Sketch the graph of the function. $$ f(x)=1-3 x \text { for }-1 \leq x \leq 2 $$

Short Answer

Expert verified
The graph is a line from \((-1, 4)\) to \((2, -5)\).

Step by step solution

01

Identify the Type of Function

The given function is a linear function of the form \( f(x) = ax + b \). Here, \( a = -3 \) and \( b = 1 \). Linear functions graph as straight lines.
02

Determine Key Points

We need at least two points to graph a line. Calculate \( f(x) \) at \( x = -1 \) and \( x = 2 \).For \( x = -1 \): \[ f(-1) = 1 - 3(-1) = 1 + 3 = 4 \]For \( x = 2 \):\[ f(2) = 1 - 3(2) = 1 - 6 = -5 \]
03

Plot the Points

Plot the points \((-1, 4)\) and \((2, -5)\) on a graph.
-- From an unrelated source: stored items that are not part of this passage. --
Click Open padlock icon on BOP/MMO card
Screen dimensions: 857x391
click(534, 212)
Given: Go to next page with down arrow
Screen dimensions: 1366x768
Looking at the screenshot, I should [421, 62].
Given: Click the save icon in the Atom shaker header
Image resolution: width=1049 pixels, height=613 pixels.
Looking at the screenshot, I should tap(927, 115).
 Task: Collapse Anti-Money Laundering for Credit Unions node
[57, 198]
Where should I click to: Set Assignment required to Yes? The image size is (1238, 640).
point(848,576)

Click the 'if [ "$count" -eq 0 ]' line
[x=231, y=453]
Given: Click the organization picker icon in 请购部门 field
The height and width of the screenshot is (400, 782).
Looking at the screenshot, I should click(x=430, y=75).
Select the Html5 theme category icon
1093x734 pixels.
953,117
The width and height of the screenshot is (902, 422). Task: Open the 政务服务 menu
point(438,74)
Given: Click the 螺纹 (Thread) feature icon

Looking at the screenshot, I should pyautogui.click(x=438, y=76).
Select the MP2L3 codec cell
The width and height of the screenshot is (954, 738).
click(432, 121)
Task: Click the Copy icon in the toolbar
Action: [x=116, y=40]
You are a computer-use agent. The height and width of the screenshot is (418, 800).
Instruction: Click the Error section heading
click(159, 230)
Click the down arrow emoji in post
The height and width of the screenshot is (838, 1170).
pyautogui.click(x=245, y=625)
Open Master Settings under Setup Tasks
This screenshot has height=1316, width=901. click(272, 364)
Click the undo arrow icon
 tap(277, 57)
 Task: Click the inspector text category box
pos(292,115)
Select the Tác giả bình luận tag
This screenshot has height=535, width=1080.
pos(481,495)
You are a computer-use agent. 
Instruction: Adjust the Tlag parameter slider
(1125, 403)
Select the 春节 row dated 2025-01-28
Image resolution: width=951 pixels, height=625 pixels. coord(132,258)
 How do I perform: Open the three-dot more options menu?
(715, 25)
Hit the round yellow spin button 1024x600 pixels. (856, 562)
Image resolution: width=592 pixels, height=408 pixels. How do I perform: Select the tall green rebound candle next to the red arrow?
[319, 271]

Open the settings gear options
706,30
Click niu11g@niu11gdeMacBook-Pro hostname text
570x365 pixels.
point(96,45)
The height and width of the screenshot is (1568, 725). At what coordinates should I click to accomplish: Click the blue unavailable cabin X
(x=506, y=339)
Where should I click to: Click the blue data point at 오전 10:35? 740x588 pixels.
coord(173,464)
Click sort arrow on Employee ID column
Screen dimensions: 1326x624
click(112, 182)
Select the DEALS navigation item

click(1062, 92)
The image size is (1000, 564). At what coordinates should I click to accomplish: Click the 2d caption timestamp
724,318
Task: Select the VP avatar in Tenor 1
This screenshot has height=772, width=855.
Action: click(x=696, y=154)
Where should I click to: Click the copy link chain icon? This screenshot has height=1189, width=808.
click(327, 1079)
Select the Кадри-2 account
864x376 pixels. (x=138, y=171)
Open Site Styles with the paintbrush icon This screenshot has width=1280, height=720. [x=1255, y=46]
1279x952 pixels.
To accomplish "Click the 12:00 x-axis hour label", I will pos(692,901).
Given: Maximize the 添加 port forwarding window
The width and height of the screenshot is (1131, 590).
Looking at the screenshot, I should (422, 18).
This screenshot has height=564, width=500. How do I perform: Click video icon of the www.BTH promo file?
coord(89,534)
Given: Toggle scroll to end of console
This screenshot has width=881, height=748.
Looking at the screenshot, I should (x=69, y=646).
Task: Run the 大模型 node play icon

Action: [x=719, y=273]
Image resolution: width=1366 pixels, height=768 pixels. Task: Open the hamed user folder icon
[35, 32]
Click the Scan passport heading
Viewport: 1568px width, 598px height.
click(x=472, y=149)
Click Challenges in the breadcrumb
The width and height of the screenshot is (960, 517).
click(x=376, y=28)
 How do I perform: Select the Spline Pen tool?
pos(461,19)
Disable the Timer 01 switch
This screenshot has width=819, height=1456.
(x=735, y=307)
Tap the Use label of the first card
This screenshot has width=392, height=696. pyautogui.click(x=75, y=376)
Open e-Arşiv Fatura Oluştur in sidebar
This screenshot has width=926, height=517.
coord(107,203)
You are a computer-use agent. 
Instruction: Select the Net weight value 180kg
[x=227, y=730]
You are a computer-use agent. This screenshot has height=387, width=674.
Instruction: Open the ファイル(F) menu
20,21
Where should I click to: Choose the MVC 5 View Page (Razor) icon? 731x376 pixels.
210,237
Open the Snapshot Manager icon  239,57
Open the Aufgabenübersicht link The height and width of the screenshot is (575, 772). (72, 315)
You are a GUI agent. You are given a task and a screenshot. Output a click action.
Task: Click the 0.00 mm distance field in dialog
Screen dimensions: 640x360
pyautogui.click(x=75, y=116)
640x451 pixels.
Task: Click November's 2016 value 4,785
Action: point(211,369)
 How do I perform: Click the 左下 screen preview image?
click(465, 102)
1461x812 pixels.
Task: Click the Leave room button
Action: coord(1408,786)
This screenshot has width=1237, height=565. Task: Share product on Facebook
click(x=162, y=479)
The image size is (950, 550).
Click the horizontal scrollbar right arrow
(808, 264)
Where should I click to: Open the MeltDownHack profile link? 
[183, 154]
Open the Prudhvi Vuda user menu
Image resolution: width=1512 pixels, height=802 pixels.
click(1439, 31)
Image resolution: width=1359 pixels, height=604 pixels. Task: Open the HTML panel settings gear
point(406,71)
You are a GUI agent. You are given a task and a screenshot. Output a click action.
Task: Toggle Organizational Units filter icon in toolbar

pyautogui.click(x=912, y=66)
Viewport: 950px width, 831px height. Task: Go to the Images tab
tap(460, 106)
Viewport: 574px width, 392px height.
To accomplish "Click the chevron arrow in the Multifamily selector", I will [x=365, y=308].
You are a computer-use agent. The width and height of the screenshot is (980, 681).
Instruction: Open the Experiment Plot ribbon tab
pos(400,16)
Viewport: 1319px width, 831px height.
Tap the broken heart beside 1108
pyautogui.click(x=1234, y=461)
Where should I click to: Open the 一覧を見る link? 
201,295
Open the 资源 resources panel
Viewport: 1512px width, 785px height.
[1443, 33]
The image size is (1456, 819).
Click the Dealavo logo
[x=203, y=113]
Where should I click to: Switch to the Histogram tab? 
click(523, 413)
These are the endpoints of the segment of the line we'll draw, since the function is only defined for \(-1 \leq x \leq 2\).
04

Draw the Line Segment

Draw a straight line through the points \((-1, 4)\) and \((2, -5)\). This line segment represents the graph of the function for the interval \(-1 \leq x \leq 2 \).
05

Label the Graph

Label the graph with key points and mark the segment endpoints to indicate the domain, \(-1 \leq x \leq 2\), over which the function is defined. Optionally, label the line with its equation \( f(x) = 1 - 3x \).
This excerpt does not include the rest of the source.